=== Section Start ===

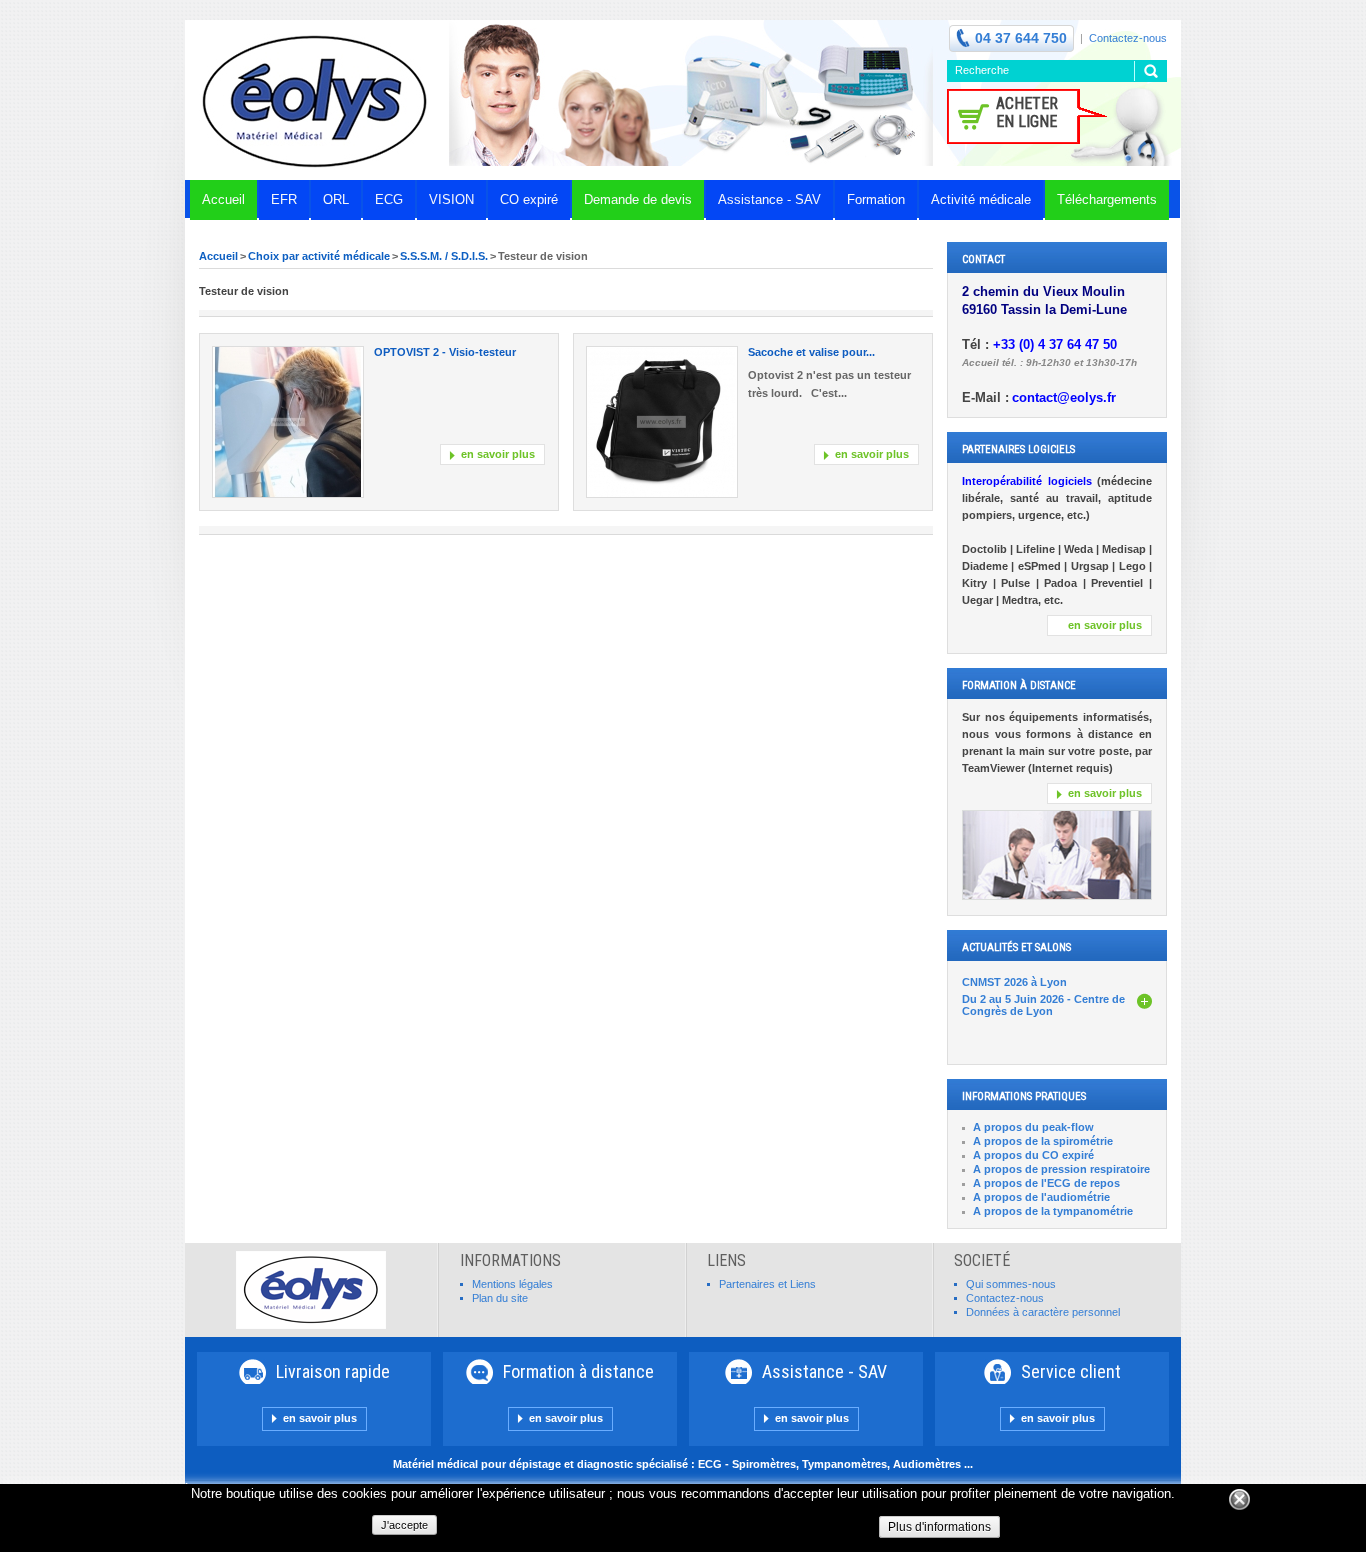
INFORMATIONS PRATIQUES (1024, 1096)
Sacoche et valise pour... (811, 352)
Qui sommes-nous (1011, 1284)
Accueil (218, 256)
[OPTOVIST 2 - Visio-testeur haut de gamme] (288, 422)
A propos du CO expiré (1033, 1155)
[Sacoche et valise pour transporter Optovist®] (662, 422)
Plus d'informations (939, 1527)
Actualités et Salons (1016, 947)
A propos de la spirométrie (1043, 1141)
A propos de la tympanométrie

=== Section End ===

§ Work instruction
Print all the entries again exactly as written, but without the pictures.

§ Your solution
INFORMATIONS PRATIQUES (1024, 1096)
Sacoche et valise pour... (811, 352)
Qui sommes-nous (1011, 1284)
Accueil (218, 256)
[OPTOVIST 2 - Visio-testeur haut de gamme] (288, 422)
A propos du CO expiré (1033, 1155)
[Sacoche et valise pour transporter Optovist®] (662, 422)
Plus d'informations (939, 1527)
Actualités et Salons (1016, 947)
A propos de la spirométrie (1043, 1141)
A propos de la tympanométrie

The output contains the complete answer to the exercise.